Representations, warranties and covenants

In contracts, representations are legally binding assurances that certain facts are true while warranties provide that if a stated fact is not true, that the recipient of the product or service covered by the assertion of fact will be protected from loss. In contrast, a covenant states that something will or cannot be done and affirmatively obligates a party making a representation and warranty. Breach of a covenant could result in money damages or an obligation for specific performance. When negotiating a contract for AI products or services, the representations, warranties, and covenants should be specific to artificial intelligence to address the risks associated with the use of such technology. Examples of such representations, warranties, and covenants include:

• Sufficient rights to use the technology – Many customers may require warranties that state that the vendor has sufficient rights and/or licenses to provide the technology. These come in the form of affirming original creation and/or appropriate licenses, as well as an express representation and warranty of non-infringement. This representation and warranty allow the customer to assert an “innocent infringer” defense to certain IP claims as well as requiring the vendor to stand behind its intellectual property. However, as a vendor, it may be difficult to provide such representation and warranty since it is difficult to find and assess potential threats and a vendor may never be sure that it is free from threats of IP infringement. This is especially difficult with the evolving landscape of artificial intelligence and the concept of copyright protection as discussed throughout this guide.
• Consents from individuals – As discussed throughout this guide, data protection laws worldwide rely largely on obtaining the user’s consent before processing or using that user’s data. Vendors want to ensure that customers have obtained consent from such individuals to provide personal data or personal information to the vendor in the input data as well as stating that the customer is not prohibited from using the data beyond the stated purpose for which consent was given.

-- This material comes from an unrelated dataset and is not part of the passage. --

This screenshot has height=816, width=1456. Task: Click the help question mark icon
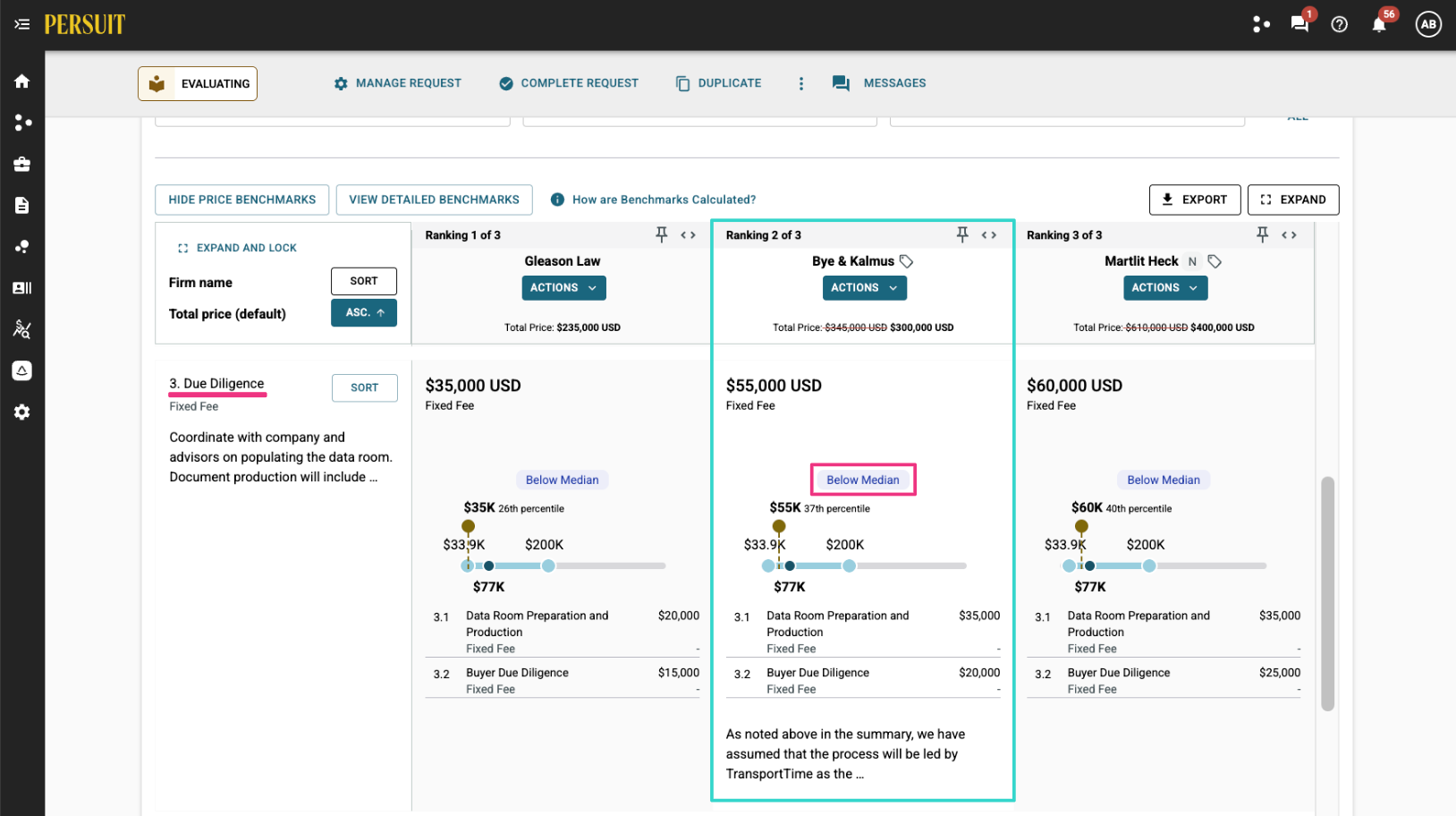pos(1339,24)
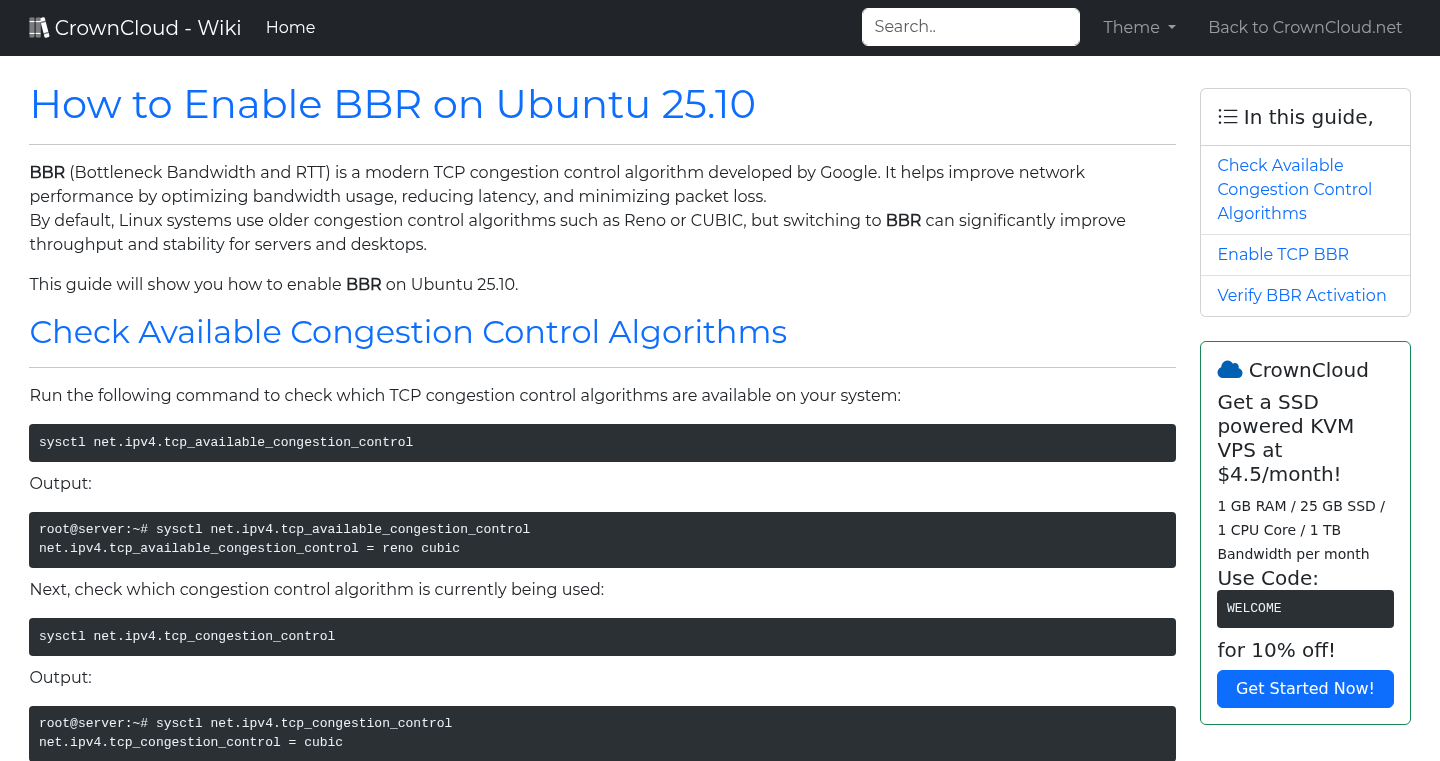
Task: Select the list icon beside 'In this guide,'
Action: click(x=1227, y=116)
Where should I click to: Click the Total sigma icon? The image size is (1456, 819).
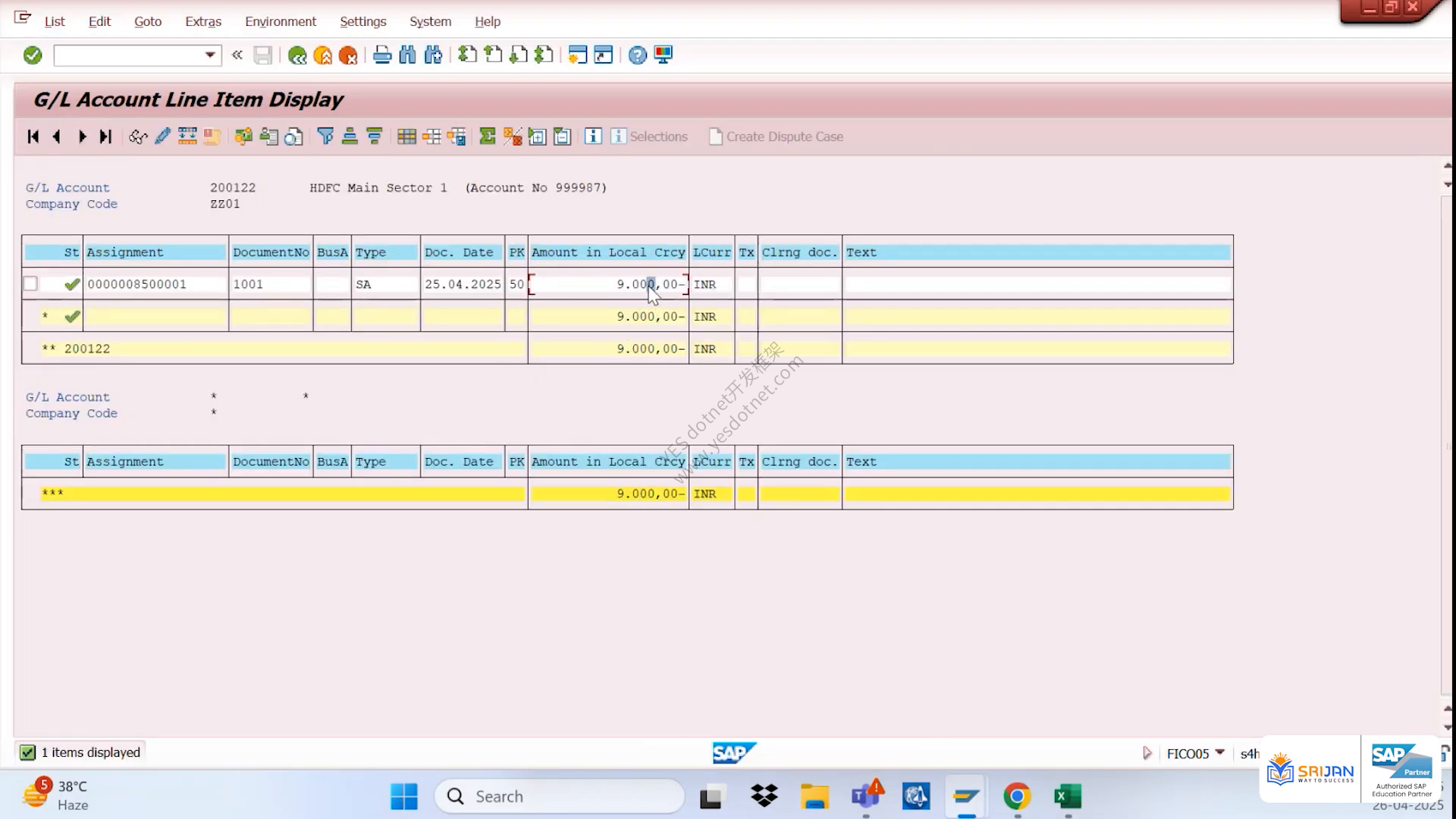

• Performance of the AI model – Performance of the AI model is important to ensure that it is working in accordance with any specifications and documentation provided by a vendor. Additionally, a customer may request a warranty and a covenant that certain performance obligations are to be met, including results to be achieved, accuracy, and operability in the customer’s environment. These warranties and covenants may be valuable to a customer to ensure the AI model works as its intended and for a customer’s purpose. In turn, a vendor may precisely define and limit the expected performance since AI model development is complex and iterative. A vendor may want to allocate the risk to the customer in determining whether the AI model is suitable for a customer’s business.
• Security related – There are many issues with regards to cyber security vulnerabilities in AI. Customers may request proper reps/warranties ensuring adequate proactive and responsive cybersecurity policies and procedures.
• Physical equipment with embedded API – When a vendor sells physical equipment that includes artificial intelligence, customers should ensure that the representations and warranties in the contract that also cover injuries, damages and even death that could be caused by customer and its users use of the AI enabled machines and devices.
• Miscellaneous – Customers should consider how they will use artificial intelligence in their business. If they intend to incorporate AI into mission critical functions, such as automating production lines, then the representations and warranties about the AI system may address the potential business impact of a total system failure and extended downtime. In situations where the AI includes a facial recognition tool, the risk caused by AI may be allocated to the developers to ensure that the model was built so that the results of any output data are not deceptive and are free of bias and discrimination.